Oui, clairement, on peut faire de l’humour sexiste dans une société comme la nôtre, il n’y a pas de loi qui l’interdise (même si je persiste à dire que Golden Moustache tenait un bon concept avec cette police de l’humour).
La vraie question, c’est surtout : est-ce qu’on doit faire de l’humour sexiste (ou raciste, ou homophobe), est-ce que c’est pertinent de faire des blagues sur un sujet qui touche potentiellement toute une partie de la population ? Car les femmes représentent tout de même 51% de la population mondiale : même si on connaît tou•tes des femmes qui rient aux blagues sexistes, doivent-elles servir d’alibi à ceux et celles qui s’obstinent à user et abuser de ce filon ?
C’est un épisode de Bloqués, le nouveau programme court de Canal+ diffusé dans Le Petit Journal, qui a fait ressortir le débat sur la responsabilité des auteur•es dans la façon dont le public perçoit leur production :
– C’est de l’humour ! – Mais c’est sexiste, ça blesse des gens – Ça fait aussi rire plein de gens ! – Oui, parce qu’ils se rendent pas comptent du problème derrière. C’est pour ça que c’est blessant !
Bref. L’épisode Les meufs de Bloqués, diffusé le 17 septembre, ne m’a pas franchement déclenché un éclat de rire. Comme le pointe Éloïse Bouton dans le Huffington Post, les dialogues sont affligeants de sexisme ordinaire.
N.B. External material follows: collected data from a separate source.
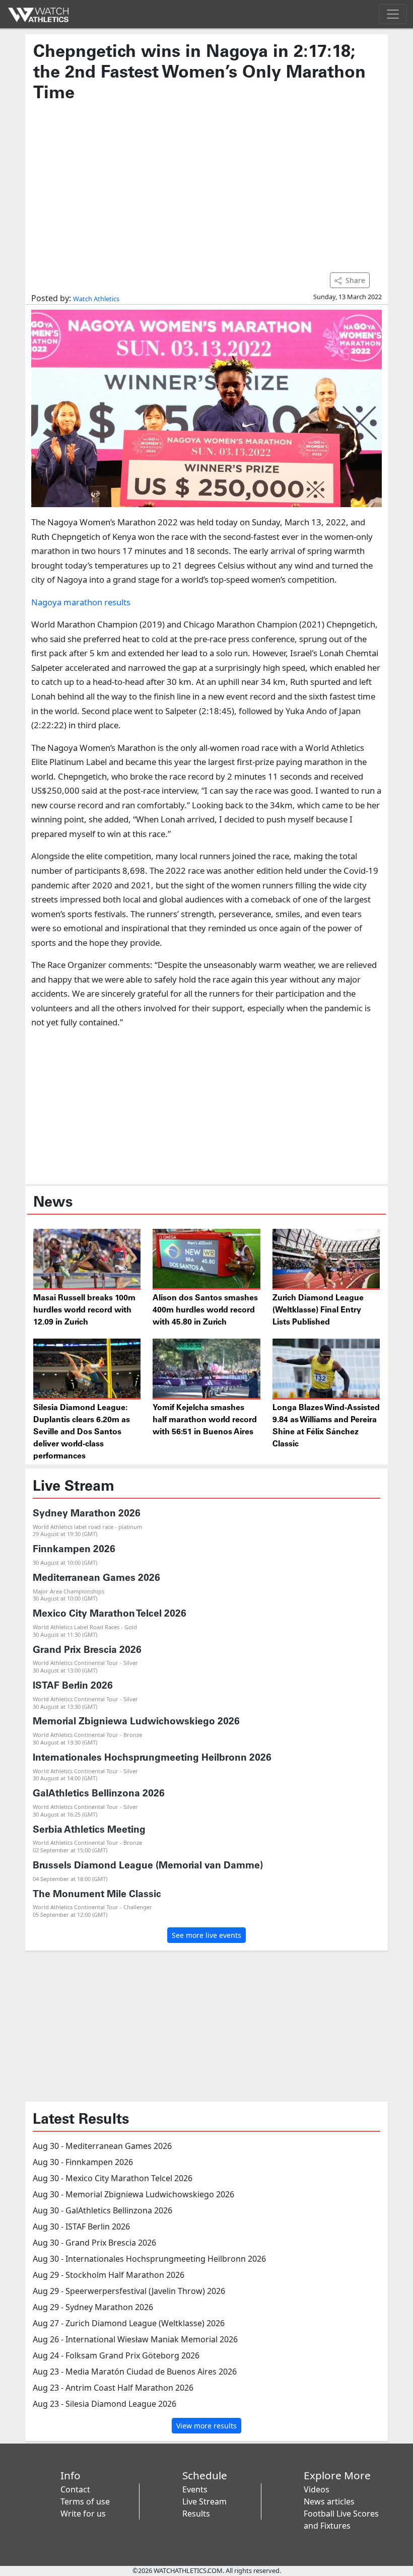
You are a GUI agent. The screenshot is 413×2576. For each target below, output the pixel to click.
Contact (75, 2489)
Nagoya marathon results (80, 602)
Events (195, 2489)
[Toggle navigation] (393, 14)
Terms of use (85, 2501)
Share (355, 280)
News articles (329, 2501)
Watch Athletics (96, 298)
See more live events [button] (206, 1935)
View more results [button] (206, 2425)
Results (196, 2513)
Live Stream (204, 2501)
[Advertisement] (206, 182)
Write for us (83, 2513)
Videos (316, 2489)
« On a pu souper de dialogues collectors à faire frémir tout poil féministe. Florilège :
– Ne jamais acheter de fringues à une meuf. – Pourquoi? – Si c’est trop petit, elle va croire qu’elle est trop grosse, si c’est trop grand, elle va croire que TU la trouves trop grosse.
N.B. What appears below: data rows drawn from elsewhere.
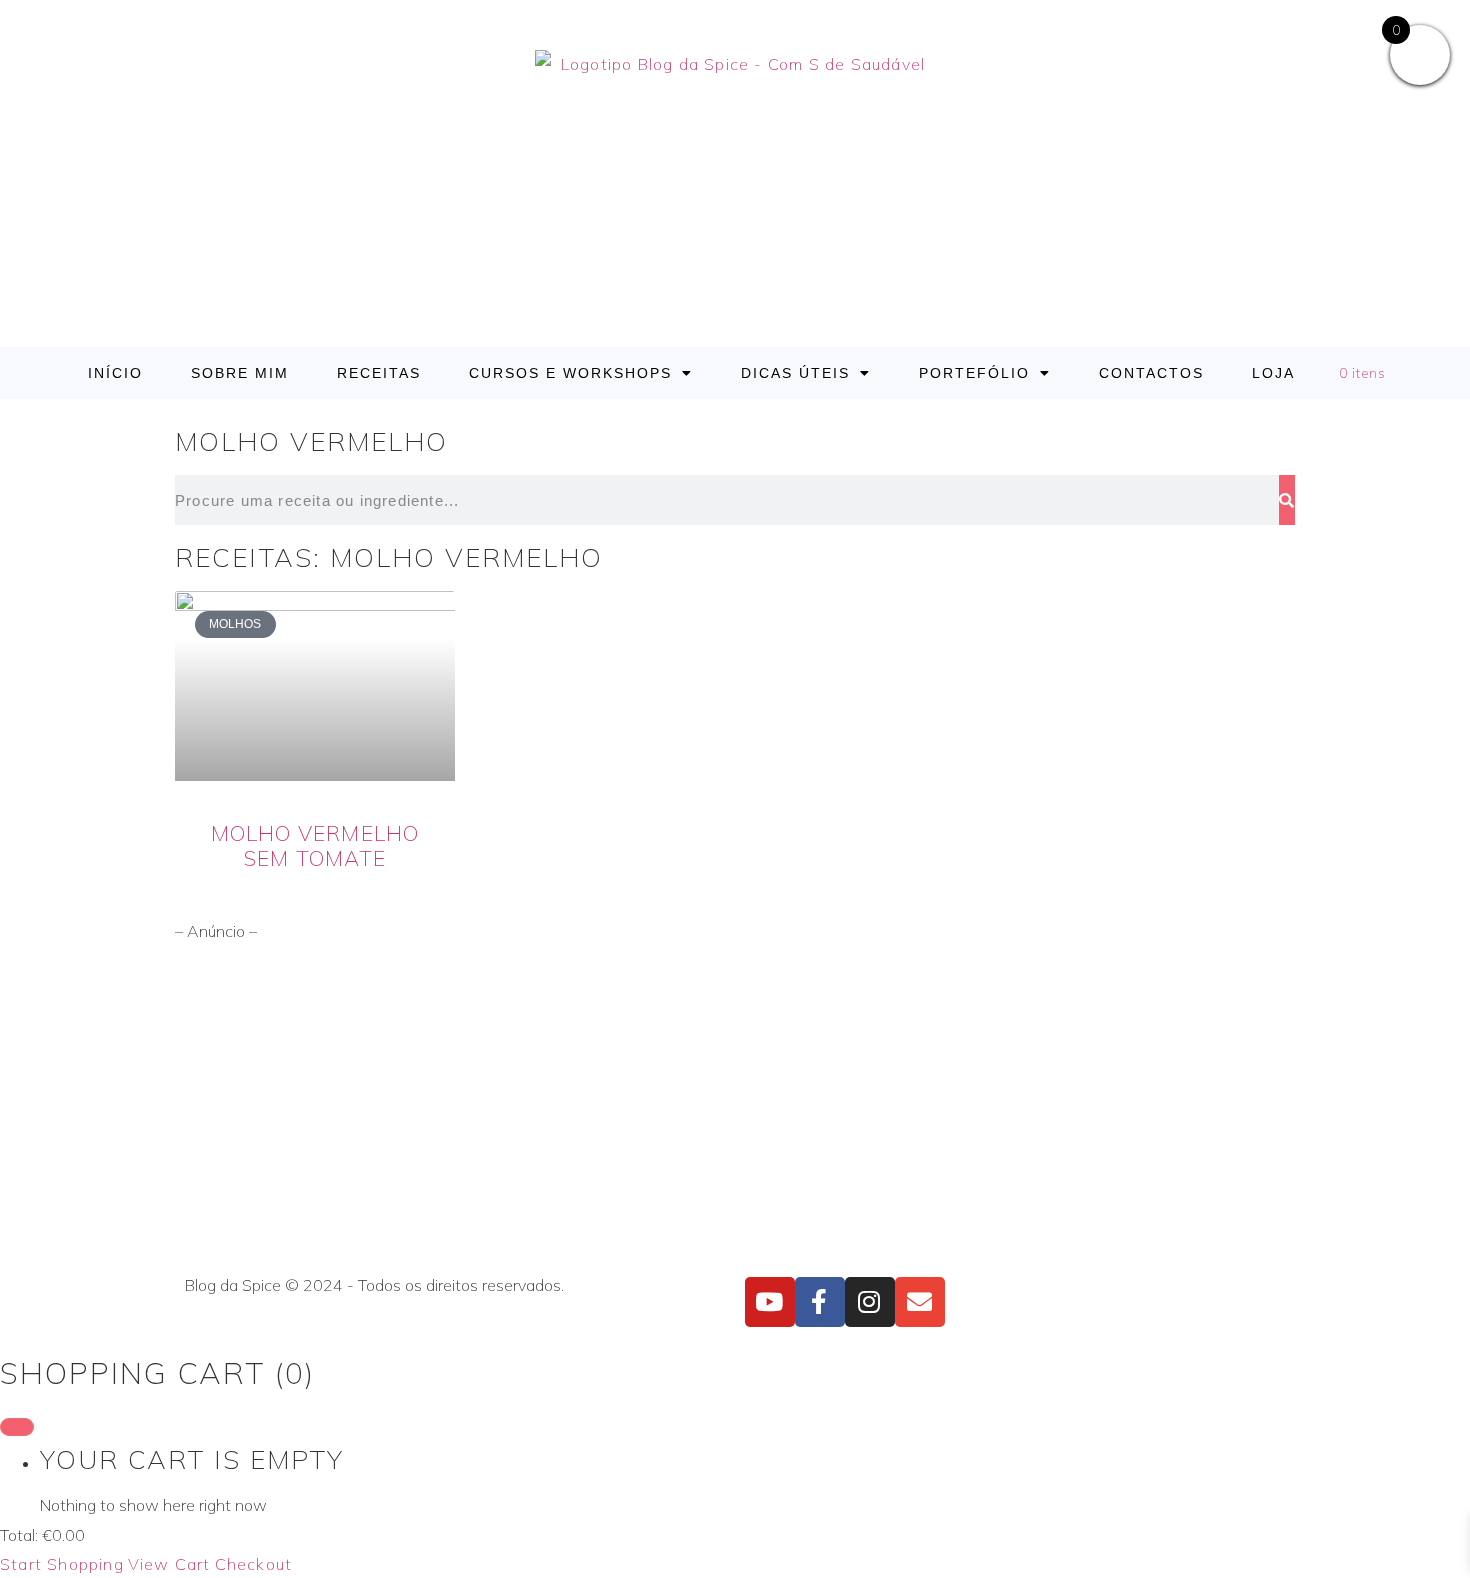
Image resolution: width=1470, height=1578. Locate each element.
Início (115, 373)
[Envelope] (920, 1302)
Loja (1273, 373)
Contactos (1151, 373)
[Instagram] (870, 1302)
– Quand je vois une meuf bonne à côté d’une meuf moche, je peux pas m’empêcher de penser à un escalator à côté d’un escalier. – Ouais, tu la prends que si l’autre c’est mort ! »
Oui, c’est sexiste. Comparer des meufs à escalators, les ramener à l’état d’objet, limite des boîtes de conserve sur un rayon de supermarché qu’on choisit à l’étiquette, c’est pas original… et ça ne me fait pas rire parce que quand cette situation m’arrive dans la vie (trop souvent, au passage), ça me blesse.
Je sais que c’est de la fiction, parce que c’est un texte joué par deux comédiens, dans un décor de tournage, diffusé à la télé, entre deux cartons de générique et un titre très explicite : Bloqués.
Je sais que c’est de l’humour, pas seulement parce qu’on me le dit, mais aussi et surtout parce que moi, je perçois le second degré de la scène : deux losers affalés sur un canap’ qui parlent des meufs comme des objets, alors qu’eux-mêmes font partie des meubles de leur salon… il y a de quoi sourire.
Il y a aussi de quoi rire jaune quand on perçoit tout ce que ces répliques ont de cliché sur le rapport qu’entretiennent ces « mecs lambas » avec les individus du sexe opposé. Et il y a aussi de quoi rire, non sans une pointe de satisfaction, quand je reconnais dans cette caricature de beauf nouvelle génération ceux que je côtoie ou que je croise au quotidien.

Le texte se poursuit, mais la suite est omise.